4.2. Comparison with Other Reviews

Two previously published meta-analyses pooled data on different probiotics [9,10]. A 2015 systematic review (search date: December 2014) by Cuello-Garcia et al. [9] identified 29 publications in which 12 various probiotics, single or in combinations, were used. The authors concluded that there are significant benefits of probiotic supplementation in reducing the risk of eczema when used by women during the last trimester of pregnancy (RR 0.71, 95% CI 0.60 to 0.84), when used by breastfeeding mothers (RR 0.57, 95% CI 0.47 to 0.69), or when given to infants (RR 0.80, 95% CI 0.68 to 0.94). Based on this systematic review, the WAO guidelines were published [5].

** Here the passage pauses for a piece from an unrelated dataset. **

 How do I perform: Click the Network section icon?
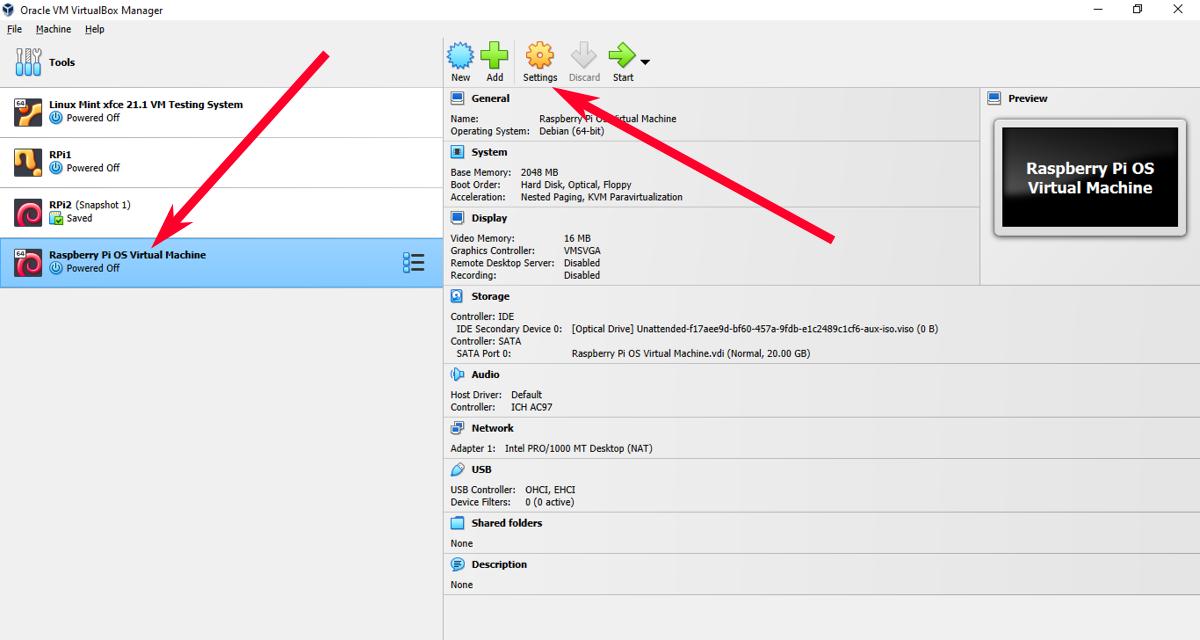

A 2018 systematic review (search date: December 2015) concluded that, overall, probiotic supplementation during pregnancy and breastfeeding reduced the risk of both eczema (19 studies; RR 0.78; 95% CI 0.68 to 0.90; substantial heterogeneity was found (I² = 61%)) and “atopic” eczema (11 studies; RR 0.78; 95% CI 0.65 to 0.92; no heterogeneity was found (I² = 0%) at age ≤ 4 years. However, there was no reduction in the risk of eczema in children aged 5 to 14 years. Subgroup analysis for eczema showed a significant difference between studies that supplemented mothers during the postnatal period (9 interventions; RR 0.64; 95% CI 0.51 to 0.80) and studies that just supplemented infants during the postnatal period (11 interventions; RR 0.93; 95% CI 0.81 to 1.06) [10]. For both meta-analyses, the risk is that pooling data from different genera, species, strains, and doses of probiotics obtained in different settings and/or populations, presumably with variations in their native intestinal microbiota, may result in misleading conclusions. The results could be erroneously extrapolated to other probiotics, including those that have not been adequately studied.

4.3. Strengths and Limitations

Our meta-analysis focused exclusively on one type of a clearly defined, single-organism, probiotic microorganism, specifically LGG. Thus, it provides an answer to the question as to whether current evidence should change practice. Nevertheless, several limitations must be emphasized. First, our search depended on the studies identified via reviewing previously completed systematic reviews. However, as the results were consistent, we decided to rely on these searches. Available data were too limited to allow an examination as to whether the timing of probiotic administration matters (i.e., during pregnancy only, or during pregnancy and to infants, or to infants only), even if each timing was assessed separately. All trials were conducted in high-income countries, thus, the generalizability of these findings to less privileged settings remains unclear. Overall, the quality of studies was sound. Still, some methodological issues should be considered when interpreting the results. For example, the high attrition bias in the trial by Kalliomaki et al. [17] is one methodological limitation. However, this was unavoidable in a trial with a 7-year follow-up. Included trials used different definitions of eczema, and atopic eczema was assessed separately in only one trial [15] As the definitions of wheezing and asthma were often overlapping, these data were presented jointly. However, not all cases of early life wheezing will progress into asthma later on. Most children will eventually grow out of the symptoms and will never develop asthma [23]. Regardless, as some trials have indicated an increased risk of wheezing/asthma, more data are needed to evaluate this potentially harmful effect of using probiotics. This is important as a 2018 systematic review found that of nearly 400 RCT interventions aimed at modifying microbiota, only 6% adequately reported harms [24]. Consequently, the safety and potential harms of using probiotics, particularly very early in life and for a prolonged period, remains questionable. Trials included in our review did not report differences in adverse effects. However, only limited data were available.

5. Conclusions

This meta-analysis does not support the use of LGG for reducing the risk of eczema. Our findings indicate that current guidelines on the use of probiotics for preventing eczema in infants at high risk for this allergic disease should be revised and be more specific with regard to which strain(s) to use.